Scale AI is pleased to announce the full release of nuScenes by Aptiv —a large-scale open source dataset for autonomous driving. Scale AI was involved as Aptiv’s data labeling partner on this initiative. On March 28, 2019, Aptiv announced the full dataset release of nuScenes, an initiative intended to broadly support research into computer vision and autonomous driving by AV innovators and academic researchers to further advance the mobility industry.
One key bottleneck in the advancement of deep learning is access to labeled data. Most machine learning algorithms learn from large amounts of examples to understand the world. These incredible algorithms are powered behind the scenes by billions of hand-labeled examples of what humans can easily understand. While we like to believe as computer scientists that it is all about the algorithms, labeled data is incredibly impactful to progress. The current age of deep learning was ignited by the launch of the ImageNet dataset by Fei-Fei Li’s lab at Stanford in 2009. As Fei-Fei said once in an interview:
Our vision was that Big Data would change the way machine learning works. Data drives learning.

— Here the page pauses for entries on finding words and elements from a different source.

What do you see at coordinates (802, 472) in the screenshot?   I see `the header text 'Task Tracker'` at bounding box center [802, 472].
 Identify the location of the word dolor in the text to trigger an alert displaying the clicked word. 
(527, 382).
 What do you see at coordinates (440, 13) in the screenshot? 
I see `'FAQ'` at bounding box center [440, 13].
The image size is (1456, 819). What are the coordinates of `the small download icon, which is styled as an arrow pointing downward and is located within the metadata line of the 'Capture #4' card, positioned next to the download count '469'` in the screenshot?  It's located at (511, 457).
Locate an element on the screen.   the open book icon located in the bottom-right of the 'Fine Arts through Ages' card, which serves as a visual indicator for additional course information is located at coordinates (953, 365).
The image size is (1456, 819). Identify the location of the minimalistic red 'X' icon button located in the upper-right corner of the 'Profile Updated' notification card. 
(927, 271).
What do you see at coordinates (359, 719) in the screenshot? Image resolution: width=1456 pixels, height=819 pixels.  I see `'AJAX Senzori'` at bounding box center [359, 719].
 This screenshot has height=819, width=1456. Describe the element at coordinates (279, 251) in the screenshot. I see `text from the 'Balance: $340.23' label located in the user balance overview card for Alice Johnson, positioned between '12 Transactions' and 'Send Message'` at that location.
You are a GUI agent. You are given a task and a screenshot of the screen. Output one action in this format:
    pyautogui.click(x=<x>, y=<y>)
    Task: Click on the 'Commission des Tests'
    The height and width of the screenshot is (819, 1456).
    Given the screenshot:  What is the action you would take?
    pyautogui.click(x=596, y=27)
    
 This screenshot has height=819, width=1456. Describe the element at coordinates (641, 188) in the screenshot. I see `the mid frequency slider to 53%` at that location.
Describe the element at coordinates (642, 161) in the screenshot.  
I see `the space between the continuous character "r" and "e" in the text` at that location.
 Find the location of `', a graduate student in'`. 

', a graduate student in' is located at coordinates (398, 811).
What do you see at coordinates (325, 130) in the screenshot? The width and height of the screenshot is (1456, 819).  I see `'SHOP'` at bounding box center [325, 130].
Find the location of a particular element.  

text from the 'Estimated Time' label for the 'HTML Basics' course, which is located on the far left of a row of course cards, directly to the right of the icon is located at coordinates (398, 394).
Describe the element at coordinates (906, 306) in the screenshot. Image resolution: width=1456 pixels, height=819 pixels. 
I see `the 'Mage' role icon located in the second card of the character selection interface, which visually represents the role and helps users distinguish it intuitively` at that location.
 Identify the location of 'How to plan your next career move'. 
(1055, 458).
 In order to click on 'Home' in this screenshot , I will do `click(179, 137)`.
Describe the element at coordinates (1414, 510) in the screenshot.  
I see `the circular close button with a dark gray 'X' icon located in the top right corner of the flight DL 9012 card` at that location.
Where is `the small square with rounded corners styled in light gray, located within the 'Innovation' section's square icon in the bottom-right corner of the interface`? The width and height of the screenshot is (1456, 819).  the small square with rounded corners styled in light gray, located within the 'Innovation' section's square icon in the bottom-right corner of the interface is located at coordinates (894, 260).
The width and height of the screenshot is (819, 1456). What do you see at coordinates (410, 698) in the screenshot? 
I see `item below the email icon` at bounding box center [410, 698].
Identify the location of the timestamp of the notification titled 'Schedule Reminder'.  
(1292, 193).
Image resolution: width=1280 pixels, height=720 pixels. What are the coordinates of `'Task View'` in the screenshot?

The release of the full 1000 scenes means nuScenes now includes 1.4M camera images, 390k LiDAR sweeps, 1.4M RADAR sweeps and 1.4M object bounding boxes in 40k keyframes. nuScenes is the largest multi-sensor dataset for autonomous vehicle data with LIDAR, RADAR, camera, IMU, and GPS, and builds upon great work in the field by others such as the KITTI dataset. Collected in Boston and Singapore, nuScenes data contains 7x more object annotations than KITTI and will enable researchers, students and developers to study challenging urban driving situations.
From conception, we partnered with Aptiv to produce the nuScenes dataset. By leveraging Aptiv’s autonomy stack and our sensor fusion and LIDAR annotation products, nuScenes sets a new standard for quality in public datasets, along with a web-based visualizer for LIDAR and camera data for exploring the dataset. It is crucial to machine learning development to be able to visualize data to develop intuitions about the problems at hand. We, like others, noticed a gap where previous options like rviz were not built for a web-based world. Our LiDAR visualizer allows point cloud data to be easily embedded into any webpage and shared. We’ve also built it to be developer-friendly and usable for a broad range of use cases.
We hope that the nuScenes dataset will become the new standard in the industry and allow researchers to develop safer autonomous driving technology. There is a large gap today in the machine learning community—the larger organizations have significantly larger datasets and compute budgets than smaller organizations or universities. Our hope is to bridge that gap and democratize access to state-of-the-art data in autonomous vehicles. With the launch of nuScenes, we hope to do for the autonomous vehicle community what ImageNet did for computer vision.